- _DATASET EXCERPTS_:
***

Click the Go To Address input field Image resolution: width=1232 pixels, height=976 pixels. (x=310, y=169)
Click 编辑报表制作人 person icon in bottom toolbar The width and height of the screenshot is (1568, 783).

***

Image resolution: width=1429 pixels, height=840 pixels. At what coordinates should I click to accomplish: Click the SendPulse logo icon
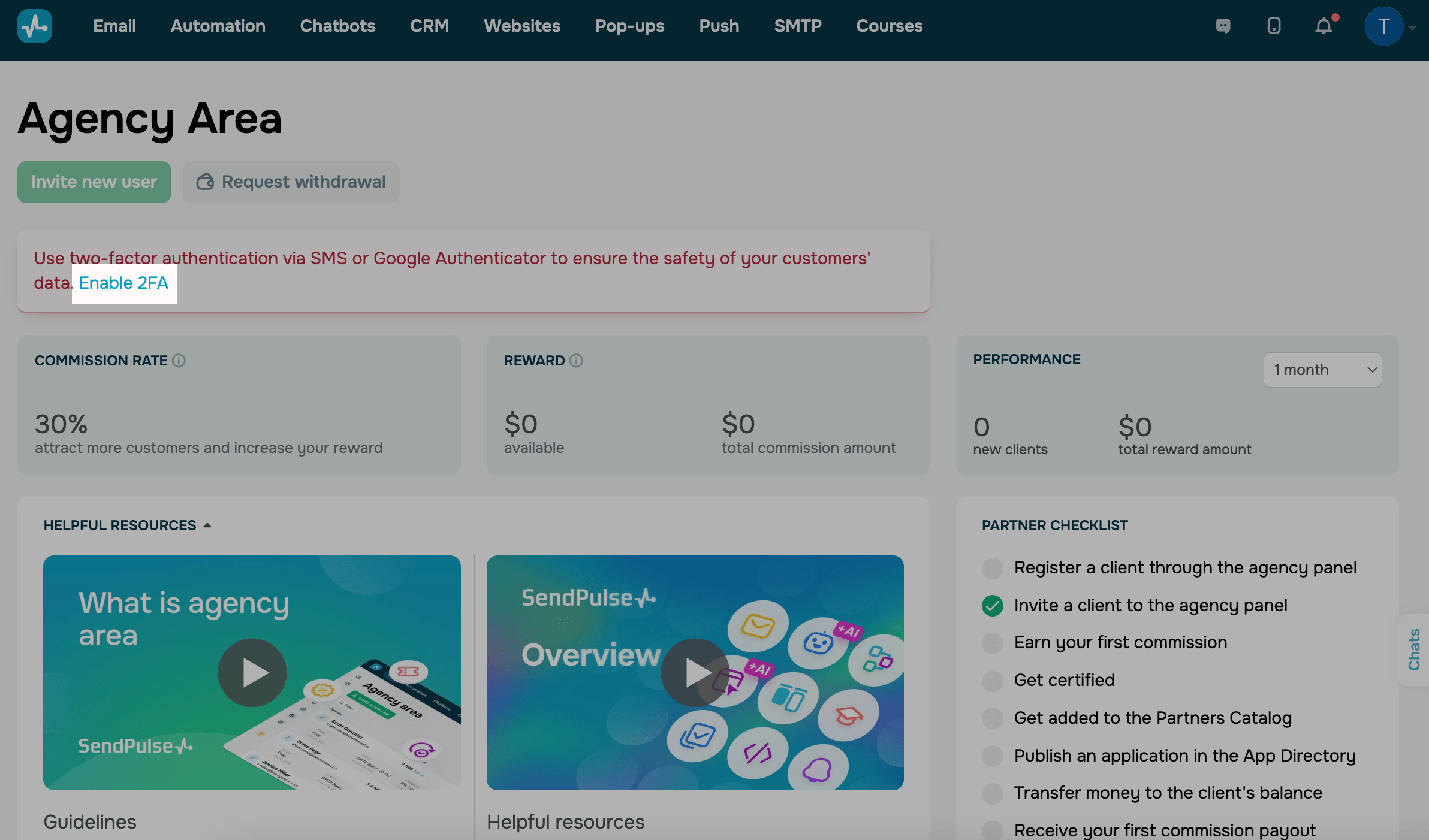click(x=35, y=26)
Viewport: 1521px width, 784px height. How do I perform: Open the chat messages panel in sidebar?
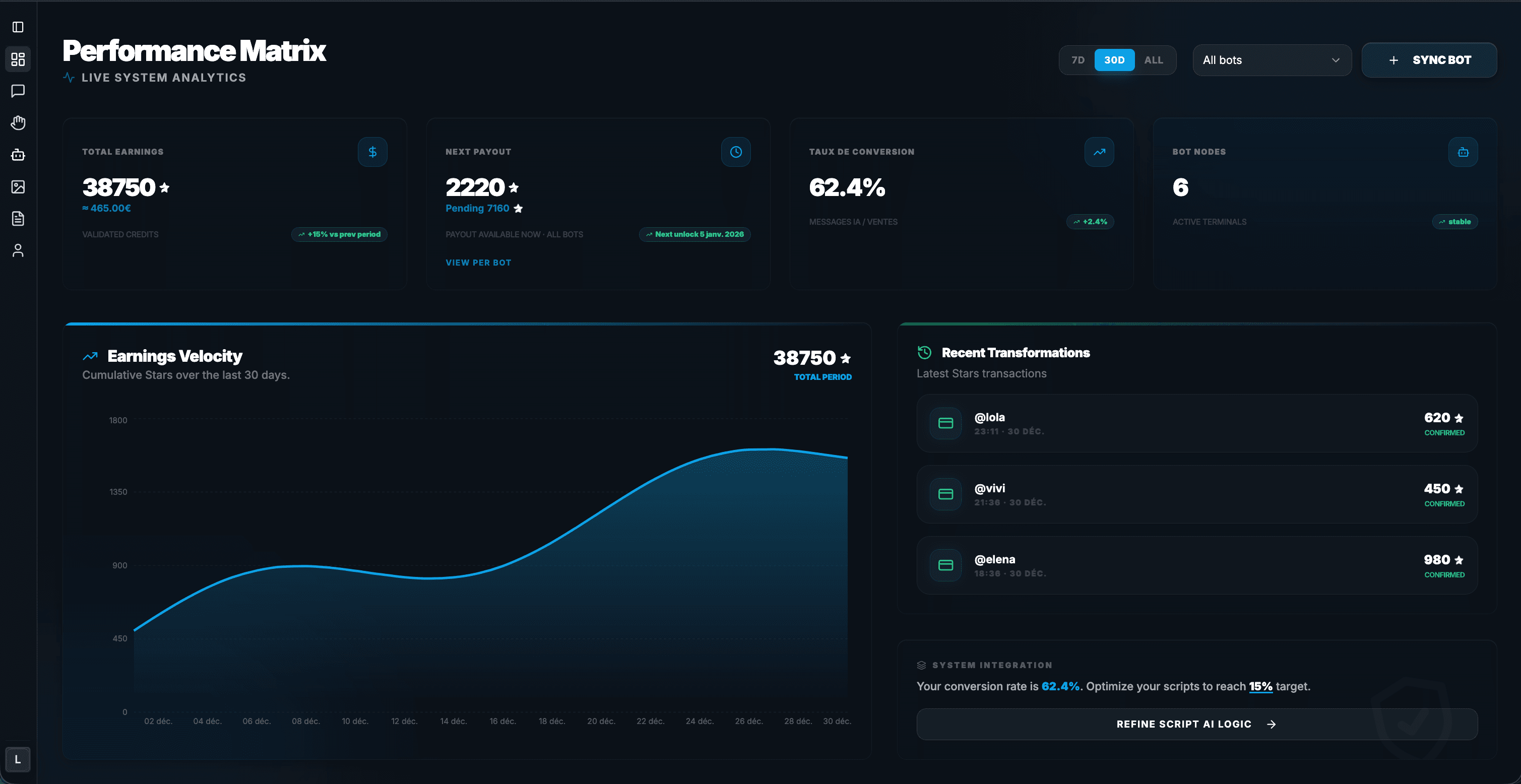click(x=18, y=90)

***

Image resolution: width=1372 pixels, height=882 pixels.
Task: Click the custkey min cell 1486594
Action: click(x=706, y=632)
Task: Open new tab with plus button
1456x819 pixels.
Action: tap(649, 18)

***

- _TASK DESCRIPTION_: Only the lines above from the one with "Click the Go" up to and including the one with "Click 编辑报表制作人 person" should be repeated, exactly as written.

- _ANSWER TO THIS EXERCISE_:
Click the Go To Address input field Image resolution: width=1232 pixels, height=976 pixels. (x=310, y=169)
Click 编辑报表制作人 person icon in bottom toolbar The width and height of the screenshot is (1568, 783).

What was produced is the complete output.